## Text block
****************************************
The working electrodes were prepared from various ratios a mixture of the S/AC composite, Super P, and polyvinylidene fluoride (PVDF) binder in N-methyl-2- pyrrolidinone solution (NMP) with a mass ratio of 8:1:1. The mixed active-material paste was first dropped onto the middle of the aluminum-foil current collectors. The following five samples of double-layer structure cathode cells were prepared: The first layer was 8: 2, the second layer was 2:8 and marked AC/S-1; The first layer was 9: 1, the second layer was 1:9 and marked AC/S-2; The first layer was 7: 3, the second layer was 3:7 and labeled AC/S-3; The first layer was S, the second layer was AC and marked AC/S-4; The sulfur monolayer labeled AC/S-5. The first layer is about 14 μm, and the second is about 13 μm. These samples were dried in a vacuum oven at 60°C for 12 h before cutting. Finally, the cathode was punched into a disk measuring 14 mm in diameter for assembling.

Cell Assembly

The CR-2025-type button cells is using to tests all of the electrochemical for the sulfur cathode, which were assembled in an argon-filled glove box using various ratios a mixture of the S/AC composite plane double layer structure anode/separators and Li metal as the counter electrode. The electrolyte used in this study was 1 M Li TFSI/DME + DOL (1:1, v/v) containing LiNO3 (1 wt%). The hierarchical cathodes and lithium anodes were connected to, respectively, an aluminum tab and a nickel tab. Pouch cells were sealed with an aluminum soft packaging film. The assembled coin and pouch cells were allowed to rest for 30 min at 25°C before electrochemical measurements.

Material Characterization

Field emission scanning electron microscopy (SEM, HITACHIS-4800) was used to characterize the morphology at before and after 200 cycles of the AC/S-1 cathode. The distribution of the elements on the surface of the AC/S-1 cathode was identified with an energy dispersive spectrometer (EDS). X-ray diffraction (XRD, X'Pert PRO) was used to characterize the crystallinity of AC/S-X (X = 1, 2, 3, 4, 5).

Electrochemical Measurement

The CHI750E electrochemical workstation was used to measure the cyclic voltammetry (CV) and electrochemical impedance spectroscopy (EIS). Discharge and charge profiles and cyclability data were evaluated under galvanostatic conditions between 1.5 and 2.8 V with a programmable battery cycler. CV measurements were performed at a scan rate of 0.01 mV s⁻¹ in the voltage range of 1.5–3.0 V. The EIS tests were carried out at the frequency range of 0.01–100 kHz with a perturbation amplitude of 5 mV.
****************************************
## Supplied entries
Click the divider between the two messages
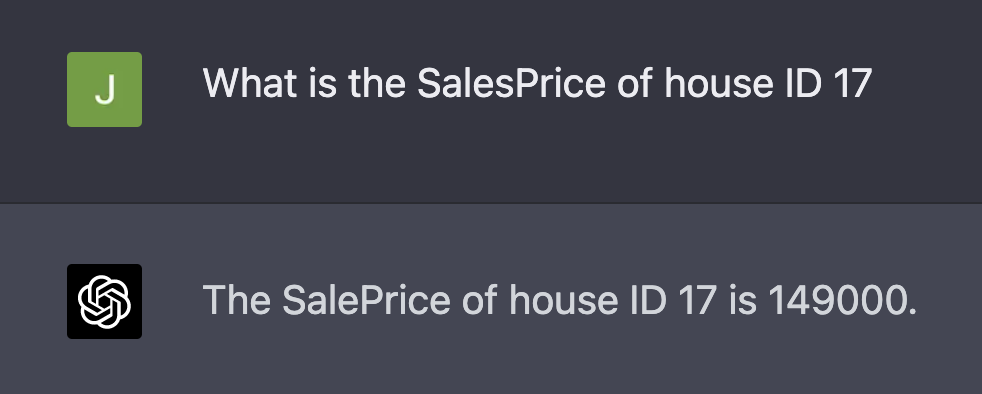Image resolution: width=982 pixels, height=394 pixels. coord(491,204)
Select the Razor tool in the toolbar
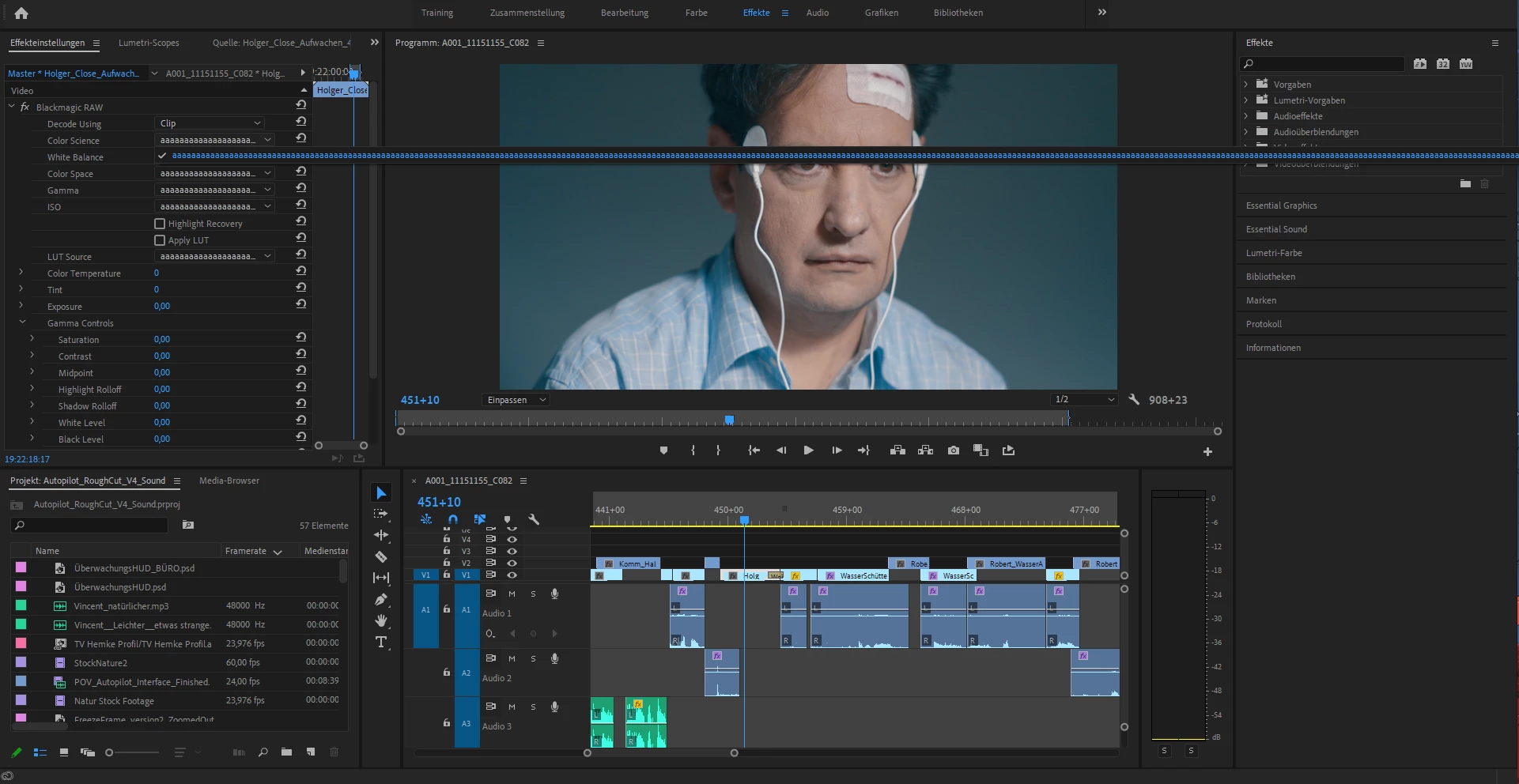This screenshot has height=784, width=1519. click(x=381, y=556)
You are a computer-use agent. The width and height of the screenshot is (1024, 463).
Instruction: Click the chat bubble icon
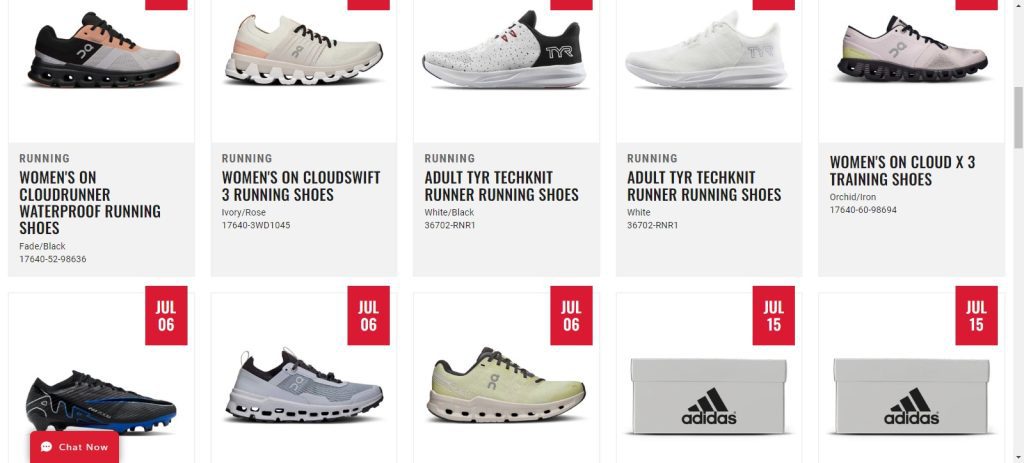pyautogui.click(x=46, y=447)
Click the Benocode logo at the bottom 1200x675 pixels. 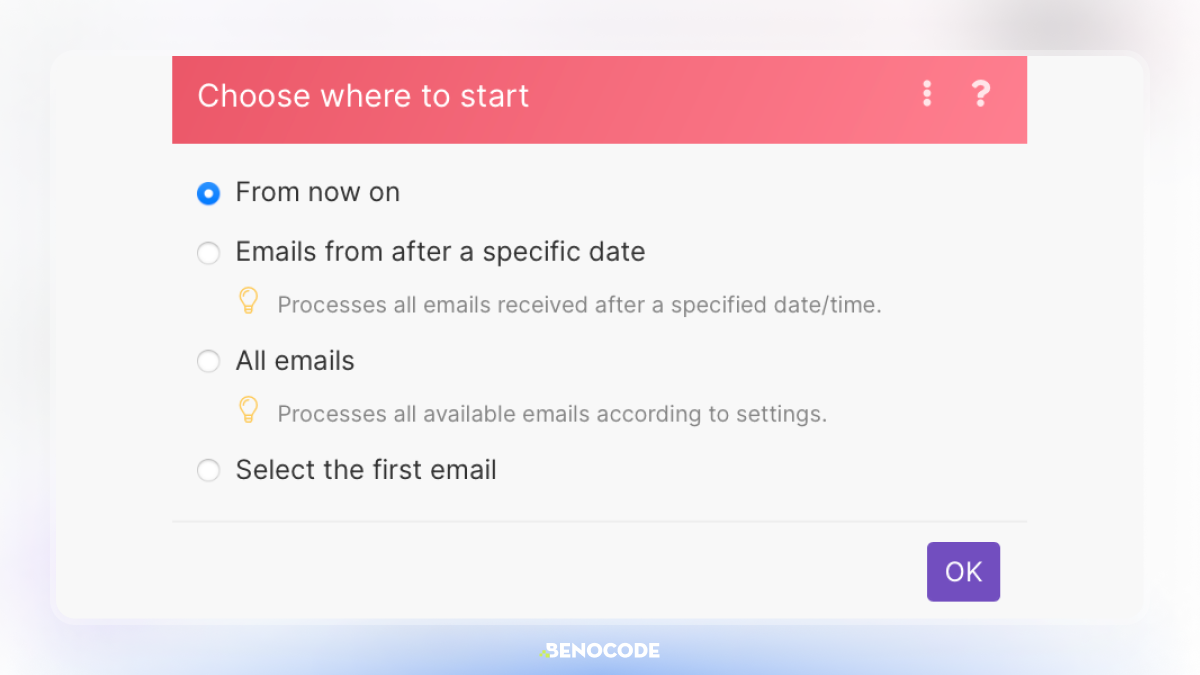point(600,651)
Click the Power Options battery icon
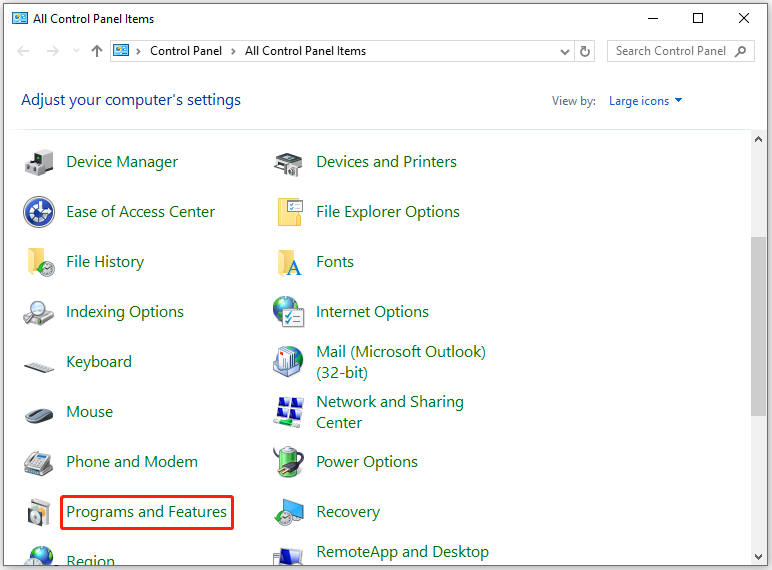The height and width of the screenshot is (570, 772). [288, 462]
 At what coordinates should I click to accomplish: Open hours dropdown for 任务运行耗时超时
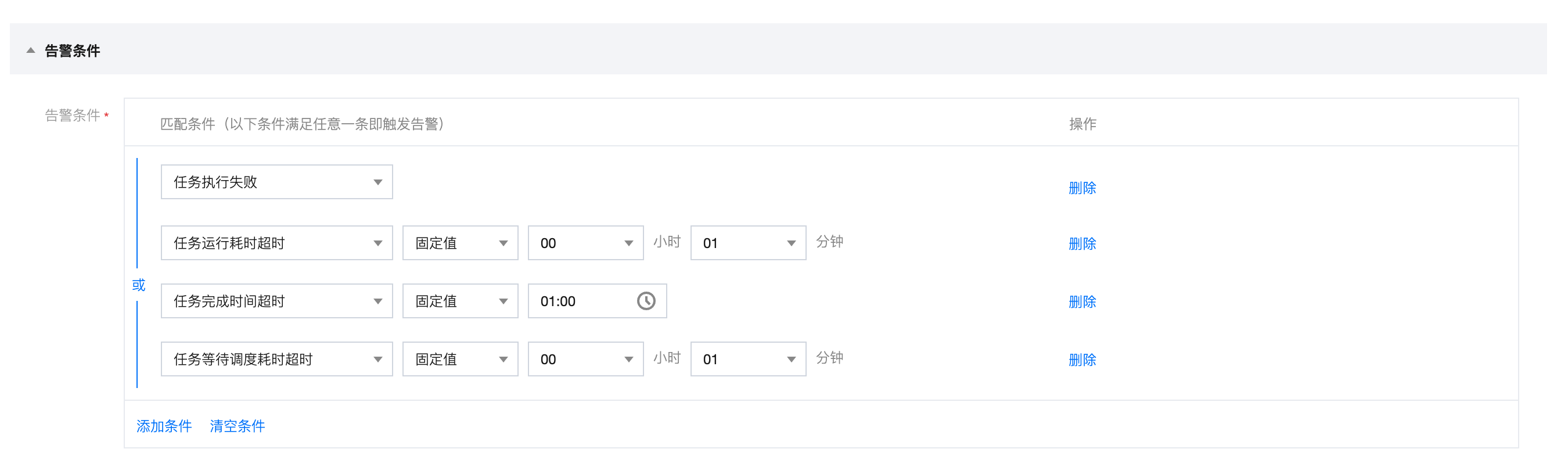pyautogui.click(x=585, y=243)
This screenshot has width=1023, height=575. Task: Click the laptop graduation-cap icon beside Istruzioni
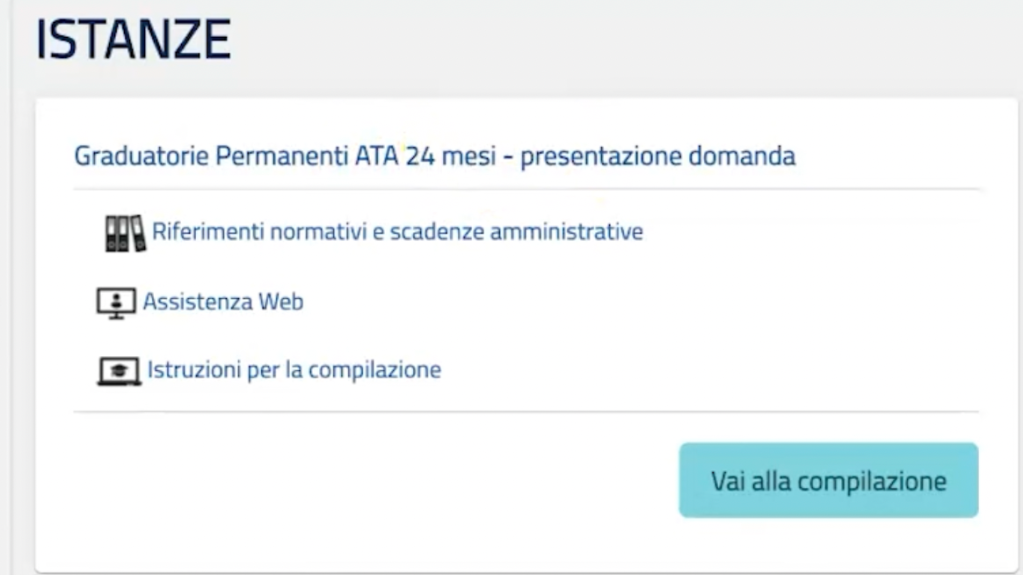[x=120, y=371]
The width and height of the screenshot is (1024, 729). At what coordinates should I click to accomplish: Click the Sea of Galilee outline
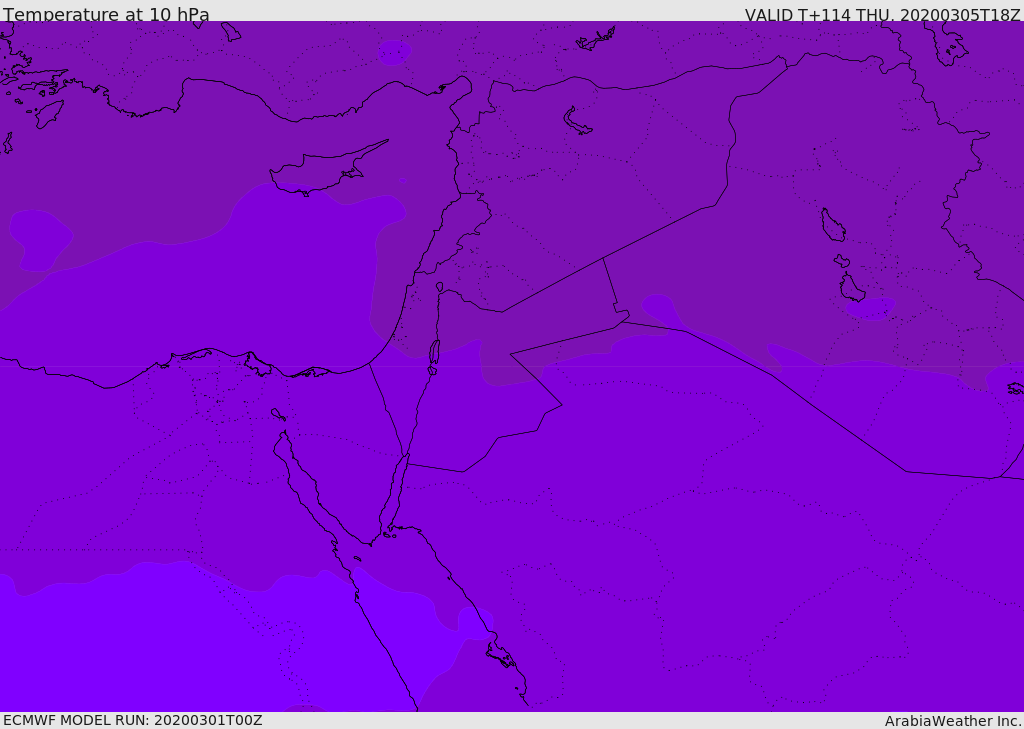click(x=440, y=288)

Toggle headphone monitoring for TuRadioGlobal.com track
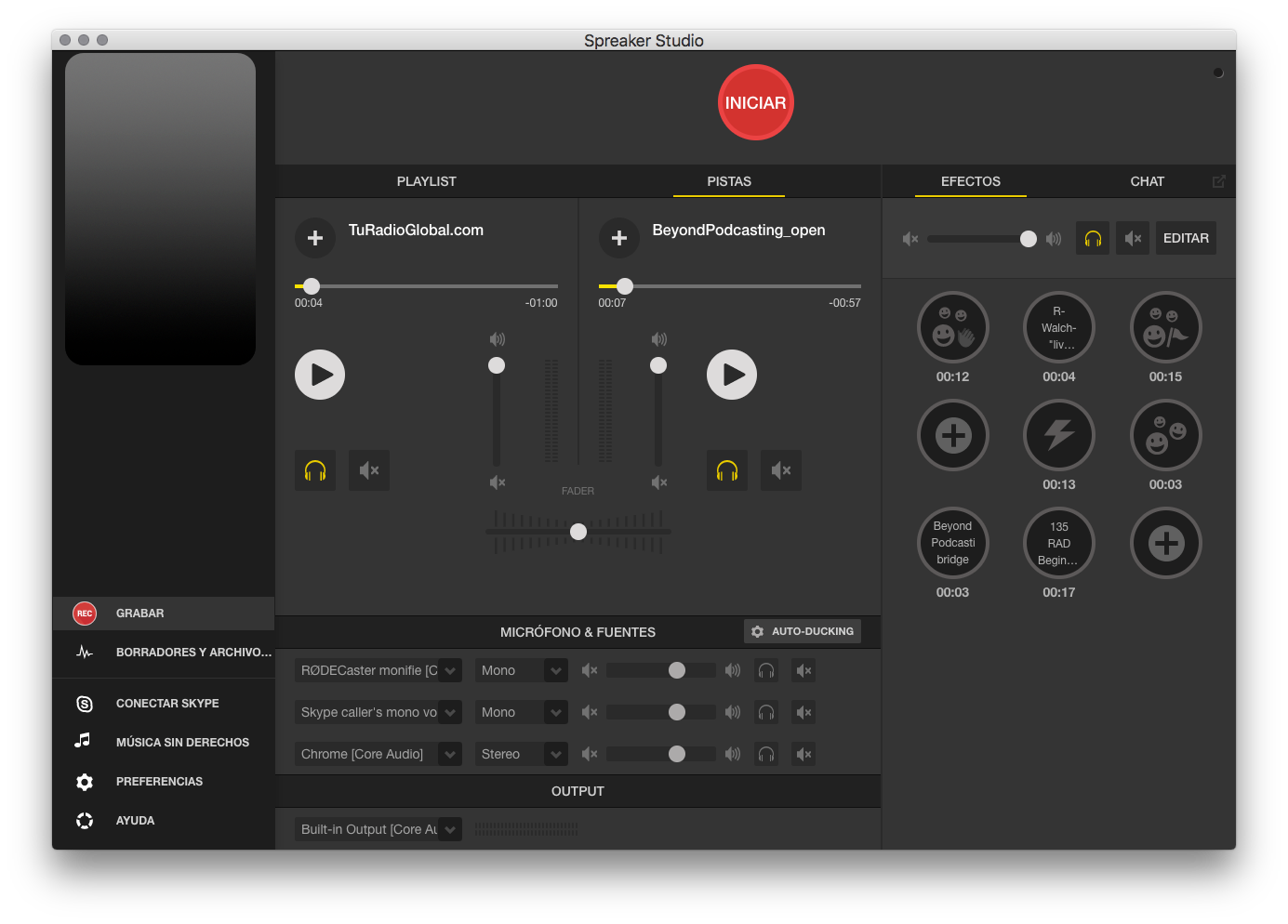315,470
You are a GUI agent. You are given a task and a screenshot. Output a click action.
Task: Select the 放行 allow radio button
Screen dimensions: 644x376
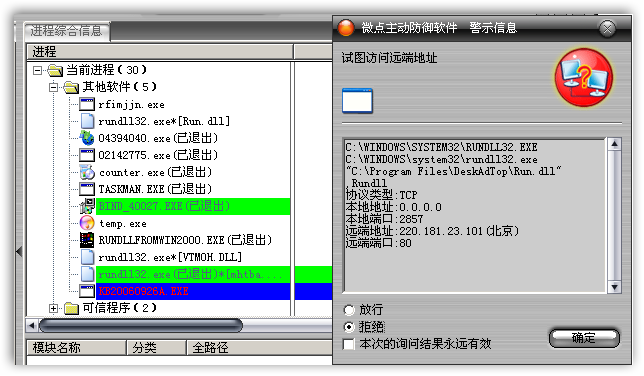[x=349, y=309]
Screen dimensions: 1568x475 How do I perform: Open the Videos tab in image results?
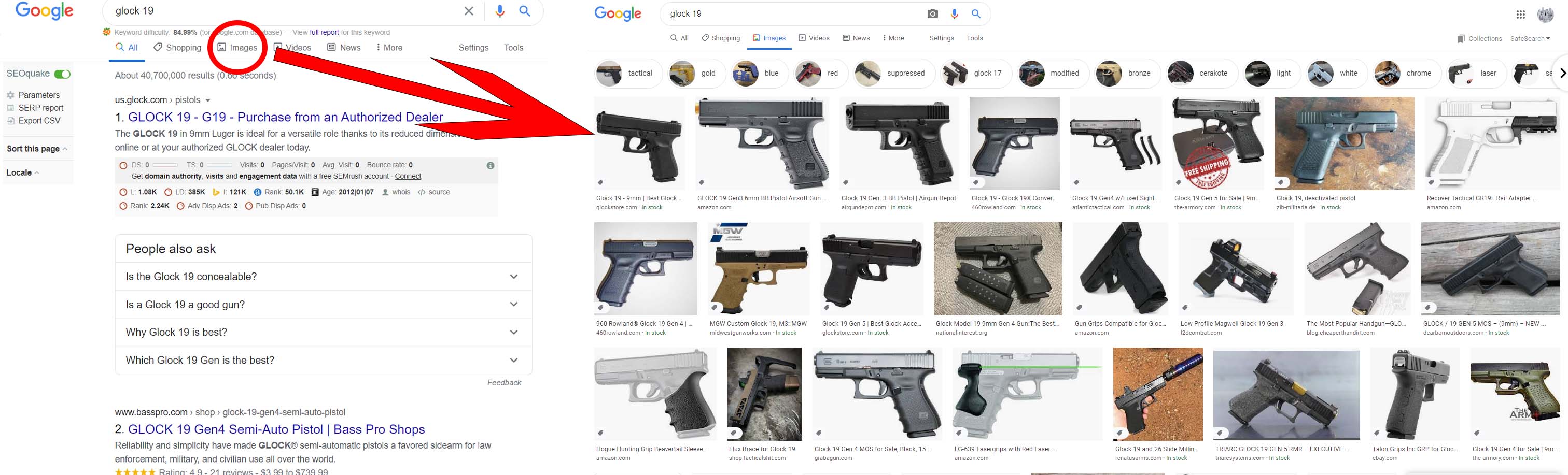[x=814, y=38]
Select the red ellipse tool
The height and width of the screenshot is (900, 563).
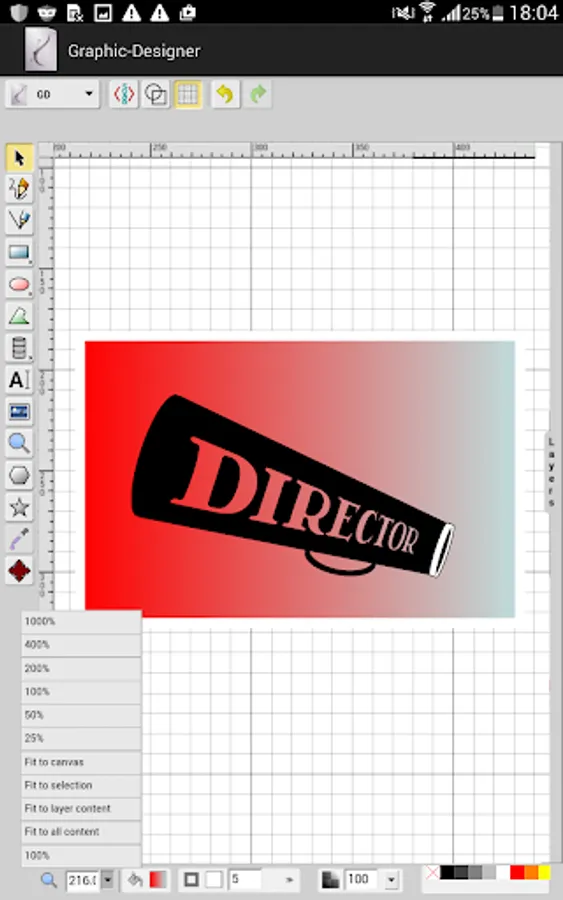click(x=19, y=284)
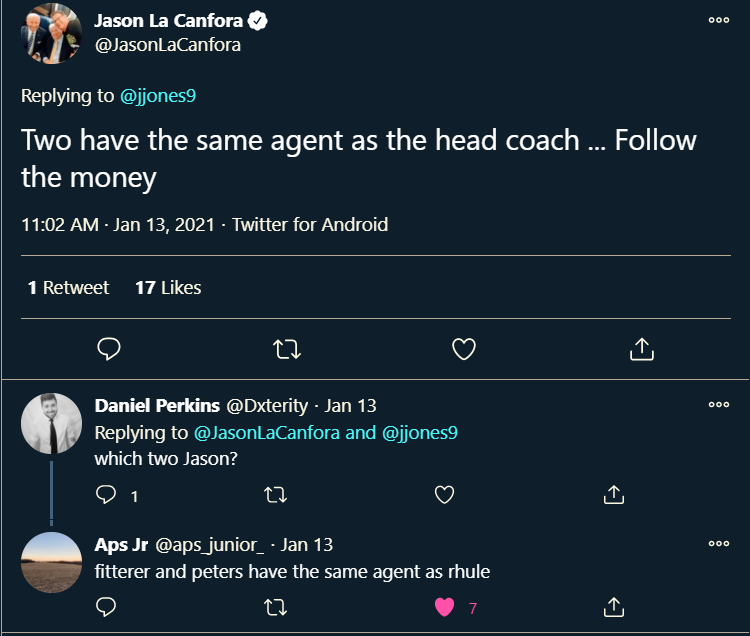The width and height of the screenshot is (750, 636).
Task: Open more options for Jason's tweet
Action: tap(718, 20)
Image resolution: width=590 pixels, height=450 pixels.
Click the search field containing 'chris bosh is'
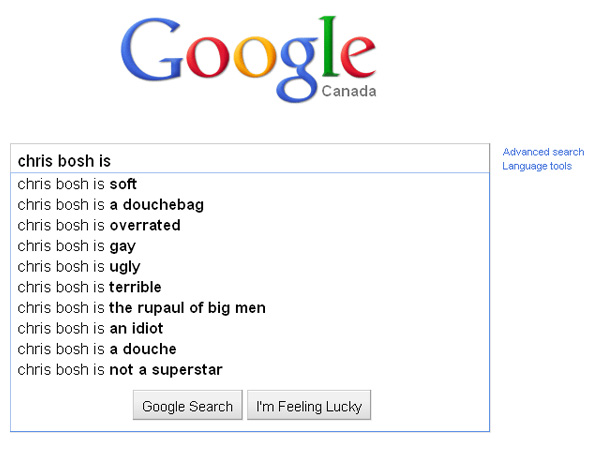[x=250, y=159]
****************************************
## Goal of the exercise
Resume the methods section on double-layer sulfur cathodes for lithium-sulfur cells, continuing after its final sentence about the EIS test conditions.

## Answer
Results and Discussion

Configuration and Morphology

The configuration of the hierarchical cathode is shown in Figure 1. In the plane-double layer structure, the electrochemically stable carbon film is covered onto a layer of active-material coating as a carbon-film shield to form the hierarchical cathode. Polysulfides Li₂S_n (4≤n≤8) of AC/S-5 monolayer cathode can be easily escaped from the cathode without protection, resulting in a great loss of S. Although the AC/S-4 cathode is protected by carbon layer, the polysulfide can easily escape from the edge of cathode and cause sulfur loss. However, due to the existence of AC in both layers of the cathode of AC/S-1 plane double-layer structure, because sulfur coated by activated carbon of each layer, the polysulfide produced during discharge can be adsorbed by AC and migrated to the upper layer, which can provide enough space for polysulfide, thus, the loss of sulfur can be minimized.

FIGURE 1

Figure 1. Electrode configuration of the hierarchical cathodes with AC/S-X(X = 1, 4, 5) cathode.

From Figure 2. The single mass sulfur peak is strong and sharp (AC/S-5), and there are obvious diffraction peaks in the whole scanning range, indicating that the material has stronger crystal structure, and the main diffraction peak is located at 2θ = 23.083° and 2θ = 27.769°, which belongs to the skew square type diffraction peak and is a typical S8 structure (Yuan et al., 2009; Xiao et al., 2015b). The activated carbon had a “steamed bread peak” at 2θ = 20~30°, which showed an amorphous state. The four kinds of cathode materials showed typical “steamed bread peak” with activated carbon, and there were diffraction peaks of crystal sulfur, but the intensity of the crystal peak of sulfur decreased obviously. The results show that both crystallinity and amorphous states of sublimated sulfur were found in the composites. It can be seen that the diffraction peaks of AC/S-1 and AC/S-3 cathode are obvious because the high content of S in the surface layer (the content of S of AC/S-1 is 20% and the content of S of AC/S-3 is 30%), and most of the sulfur goes into the nano-pores of activated carbon, but a small amount of sulfur is deposited on the surface of carbon material. However, the diffraction peaks of AC/S-3 and AC/S-4 cathode materials are weakened, which is due to the low content of S in the surface layer (the content of S of AC/S-3 is 10% and the content of S of AC/S-3 almost 0), so basically all the S enter into the nano-micropores of activated carbon, and enhance the amorphous structure of the materials.

FIGURE 2

Figure 2. The XRD patterns of AC/S-X.

The SEM diagram of the positive pole of AC/S-1 before and after 200 cycles is shown in Figure 3. Before cycling, the surface of the AC/S-1 cathode is covered with activated carbon particles of varying sizes bonded together by PVDF, and there are abundant pores between the particles, these pores can not only store lithium-sulfur battery electrolyte, but also provide space for intermediate products and inhibit the shuttle effect during reaction.

FIGURE 3

Figure 3. High-magnification SEM images of the AC/S-1 cathode (a,b) before cycling and (c,d) after 200 cycles at 0.1 C.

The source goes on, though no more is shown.